• **WORK TO COMPLETE**
Write out exactly what each line says, starting with the first line below and ending on the one with "Task: Click the microphone".

(EXERCISE INPUT)

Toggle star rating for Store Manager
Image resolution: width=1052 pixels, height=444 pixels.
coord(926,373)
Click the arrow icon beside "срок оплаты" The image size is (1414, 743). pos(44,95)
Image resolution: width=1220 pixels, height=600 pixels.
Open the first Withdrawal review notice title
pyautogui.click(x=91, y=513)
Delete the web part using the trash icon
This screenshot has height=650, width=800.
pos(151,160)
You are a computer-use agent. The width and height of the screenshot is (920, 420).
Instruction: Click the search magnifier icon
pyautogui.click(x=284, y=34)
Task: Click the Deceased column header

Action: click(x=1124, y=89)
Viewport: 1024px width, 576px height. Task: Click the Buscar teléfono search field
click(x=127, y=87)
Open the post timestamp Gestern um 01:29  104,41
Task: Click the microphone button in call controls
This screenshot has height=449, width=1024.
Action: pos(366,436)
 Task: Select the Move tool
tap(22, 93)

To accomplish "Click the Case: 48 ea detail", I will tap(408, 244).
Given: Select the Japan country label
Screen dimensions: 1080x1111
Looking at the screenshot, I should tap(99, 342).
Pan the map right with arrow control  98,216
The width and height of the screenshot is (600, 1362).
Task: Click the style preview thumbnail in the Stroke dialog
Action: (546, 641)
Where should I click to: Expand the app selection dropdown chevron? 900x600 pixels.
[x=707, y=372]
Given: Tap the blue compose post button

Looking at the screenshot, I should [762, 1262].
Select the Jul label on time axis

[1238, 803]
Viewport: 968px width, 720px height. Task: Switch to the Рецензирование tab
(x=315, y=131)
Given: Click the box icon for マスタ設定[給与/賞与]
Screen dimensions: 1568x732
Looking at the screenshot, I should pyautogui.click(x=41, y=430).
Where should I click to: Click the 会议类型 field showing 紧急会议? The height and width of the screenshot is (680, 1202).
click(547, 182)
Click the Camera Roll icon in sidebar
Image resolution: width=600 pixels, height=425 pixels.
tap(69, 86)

(End EXERCISE INPUT)

• **PROBLEM SOLUTION**
Toggle star rating for Store Manager
Image resolution: width=1052 pixels, height=444 pixels.
coord(926,373)
Click the arrow icon beside "срок оплаты" The image size is (1414, 743). pos(44,95)
Image resolution: width=1220 pixels, height=600 pixels.
Open the first Withdrawal review notice title
pyautogui.click(x=91, y=513)
Delete the web part using the trash icon
This screenshot has height=650, width=800.
pos(151,160)
You are a computer-use agent. The width and height of the screenshot is (920, 420).
Instruction: Click the search magnifier icon
pyautogui.click(x=284, y=34)
Task: Click the Deceased column header

Action: click(x=1124, y=89)
Viewport: 1024px width, 576px height. Task: Click the Buscar teléfono search field
click(x=127, y=87)
Open the post timestamp Gestern um 01:29  104,41
Task: Click the microphone button in call controls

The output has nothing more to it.